◆ WHAT YOU HAVE TO DO ◆
Each entry that follows should be retyped exactly.

Records contained in a dataset:
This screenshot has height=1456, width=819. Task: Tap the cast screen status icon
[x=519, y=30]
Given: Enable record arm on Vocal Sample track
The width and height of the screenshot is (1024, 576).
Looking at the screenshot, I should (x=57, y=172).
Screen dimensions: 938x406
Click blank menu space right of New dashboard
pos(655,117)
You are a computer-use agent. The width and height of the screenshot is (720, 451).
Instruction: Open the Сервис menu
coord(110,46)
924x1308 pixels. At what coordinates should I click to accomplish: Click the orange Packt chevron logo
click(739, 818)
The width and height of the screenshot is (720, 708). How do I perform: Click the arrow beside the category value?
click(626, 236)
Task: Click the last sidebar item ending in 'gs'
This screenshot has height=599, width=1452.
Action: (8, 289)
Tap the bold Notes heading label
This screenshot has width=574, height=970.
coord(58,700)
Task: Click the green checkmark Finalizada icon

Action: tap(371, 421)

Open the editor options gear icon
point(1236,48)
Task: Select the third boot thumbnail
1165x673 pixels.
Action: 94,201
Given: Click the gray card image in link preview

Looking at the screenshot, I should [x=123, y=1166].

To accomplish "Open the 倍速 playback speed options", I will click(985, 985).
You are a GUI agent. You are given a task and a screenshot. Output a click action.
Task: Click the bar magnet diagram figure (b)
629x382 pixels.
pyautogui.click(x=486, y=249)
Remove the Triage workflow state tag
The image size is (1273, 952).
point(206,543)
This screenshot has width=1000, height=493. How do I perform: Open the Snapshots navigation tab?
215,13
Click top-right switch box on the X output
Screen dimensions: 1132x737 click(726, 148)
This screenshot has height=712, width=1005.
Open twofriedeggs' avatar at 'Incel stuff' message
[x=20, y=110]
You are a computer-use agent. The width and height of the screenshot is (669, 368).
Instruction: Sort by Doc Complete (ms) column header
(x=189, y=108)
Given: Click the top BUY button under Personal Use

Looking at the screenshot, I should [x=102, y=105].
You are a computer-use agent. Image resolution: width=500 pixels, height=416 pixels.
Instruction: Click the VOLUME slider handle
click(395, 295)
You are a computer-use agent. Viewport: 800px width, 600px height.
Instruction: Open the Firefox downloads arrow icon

◆ REPLY TO THE TASK ◆
This screenshot has height=1456, width=819. Task: Tap the cast screen status icon
[x=519, y=30]
Given: Enable record arm on Vocal Sample track
The width and height of the screenshot is (1024, 576).
Looking at the screenshot, I should (x=57, y=172).
Screen dimensions: 938x406
Click blank menu space right of New dashboard
pos(655,117)
You are a computer-use agent. The width and height of the screenshot is (720, 451).
Instruction: Open the Сервис menu
coord(110,46)
924x1308 pixels. At what coordinates should I click to accomplish: Click the orange Packt chevron logo
click(739, 818)
The width and height of the screenshot is (720, 708). How do I perform: Click the arrow beside the category value?
click(626, 236)
Task: Click the last sidebar item ending in 'gs'
This screenshot has height=599, width=1452.
Action: (8, 289)
Tap the bold Notes heading label
This screenshot has width=574, height=970.
coord(58,700)
Task: Click the green checkmark Finalizada icon

Action: tap(371, 421)

Open the editor options gear icon
point(1236,48)
Task: Select the third boot thumbnail
1165x673 pixels.
Action: 94,201
Given: Click the gray card image in link preview

Looking at the screenshot, I should [x=123, y=1166].

To accomplish "Open the 倍速 playback speed options", I will click(985, 985).
You are a GUI agent. You are given a task and a screenshot. Output a click action.
Task: Click the bar magnet diagram figure (b)
629x382 pixels.
pyautogui.click(x=486, y=249)
Remove the Triage workflow state tag
The image size is (1273, 952).
point(206,543)
This screenshot has width=1000, height=493. How do I perform: Open the Snapshots navigation tab?
215,13
Click top-right switch box on the X output
Screen dimensions: 1132x737 click(726, 148)
This screenshot has height=712, width=1005.
Open twofriedeggs' avatar at 'Incel stuff' message
[x=20, y=110]
You are a computer-use agent. The width and height of the screenshot is (669, 368).
Instruction: Sort by Doc Complete (ms) column header
(x=189, y=108)
Given: Click the top BUY button under Personal Use

Looking at the screenshot, I should [x=102, y=105].
You are a computer-use agent. Image resolution: width=500 pixels, height=416 pixels.
Instruction: Click the VOLUME slider handle
click(395, 295)
You are a computer-use agent. Viewport: 800px width, 600px height.
Instruction: Open the Firefox downloads arrow icon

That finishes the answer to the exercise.